(Data items)
=== Begin Enclosure ===
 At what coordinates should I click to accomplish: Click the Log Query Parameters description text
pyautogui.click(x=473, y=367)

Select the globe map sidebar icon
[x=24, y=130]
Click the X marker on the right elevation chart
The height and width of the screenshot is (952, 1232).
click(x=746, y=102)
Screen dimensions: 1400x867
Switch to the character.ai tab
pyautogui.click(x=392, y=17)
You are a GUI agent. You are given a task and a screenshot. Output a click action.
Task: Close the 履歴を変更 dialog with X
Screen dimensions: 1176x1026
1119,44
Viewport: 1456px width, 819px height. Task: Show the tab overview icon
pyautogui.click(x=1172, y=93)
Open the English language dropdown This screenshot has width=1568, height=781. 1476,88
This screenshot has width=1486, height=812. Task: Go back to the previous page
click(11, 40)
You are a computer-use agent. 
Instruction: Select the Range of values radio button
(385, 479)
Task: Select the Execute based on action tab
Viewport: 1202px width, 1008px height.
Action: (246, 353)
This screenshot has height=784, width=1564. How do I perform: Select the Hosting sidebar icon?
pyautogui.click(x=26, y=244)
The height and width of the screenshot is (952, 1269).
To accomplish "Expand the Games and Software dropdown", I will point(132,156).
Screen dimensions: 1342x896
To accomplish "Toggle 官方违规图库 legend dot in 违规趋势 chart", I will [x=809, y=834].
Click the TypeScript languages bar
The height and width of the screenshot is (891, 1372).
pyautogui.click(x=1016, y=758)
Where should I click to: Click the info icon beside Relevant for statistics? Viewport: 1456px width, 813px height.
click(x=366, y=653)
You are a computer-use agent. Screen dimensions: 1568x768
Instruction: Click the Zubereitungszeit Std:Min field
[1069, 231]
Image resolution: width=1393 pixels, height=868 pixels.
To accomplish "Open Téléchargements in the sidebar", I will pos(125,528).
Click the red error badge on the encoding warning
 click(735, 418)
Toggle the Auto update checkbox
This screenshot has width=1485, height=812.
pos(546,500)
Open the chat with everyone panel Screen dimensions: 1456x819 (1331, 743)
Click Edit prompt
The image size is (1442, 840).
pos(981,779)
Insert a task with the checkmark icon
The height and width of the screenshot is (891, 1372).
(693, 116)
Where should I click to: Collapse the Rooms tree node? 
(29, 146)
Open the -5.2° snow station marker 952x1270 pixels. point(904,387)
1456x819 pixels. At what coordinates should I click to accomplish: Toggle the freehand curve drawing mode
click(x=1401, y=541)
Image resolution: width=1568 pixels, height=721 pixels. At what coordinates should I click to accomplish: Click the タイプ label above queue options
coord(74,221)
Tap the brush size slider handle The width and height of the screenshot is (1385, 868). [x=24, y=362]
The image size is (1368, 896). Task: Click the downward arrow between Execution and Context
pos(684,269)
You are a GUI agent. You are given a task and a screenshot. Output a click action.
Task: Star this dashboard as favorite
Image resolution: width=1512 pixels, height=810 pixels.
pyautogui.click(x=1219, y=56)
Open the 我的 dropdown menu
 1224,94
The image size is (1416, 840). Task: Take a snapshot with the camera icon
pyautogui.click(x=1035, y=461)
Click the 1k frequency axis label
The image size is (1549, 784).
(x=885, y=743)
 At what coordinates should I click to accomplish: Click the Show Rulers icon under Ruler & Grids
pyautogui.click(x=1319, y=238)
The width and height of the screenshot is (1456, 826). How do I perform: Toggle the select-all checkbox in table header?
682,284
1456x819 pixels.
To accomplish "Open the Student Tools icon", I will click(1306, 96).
=== End Enclosure ===
_Instructions to follow_
Filter the entries above and keep only the lines with the word "computer".

_Result_
You are a computer-use agent. 
You are a computer-use agent. Screen dimensions: 1568x768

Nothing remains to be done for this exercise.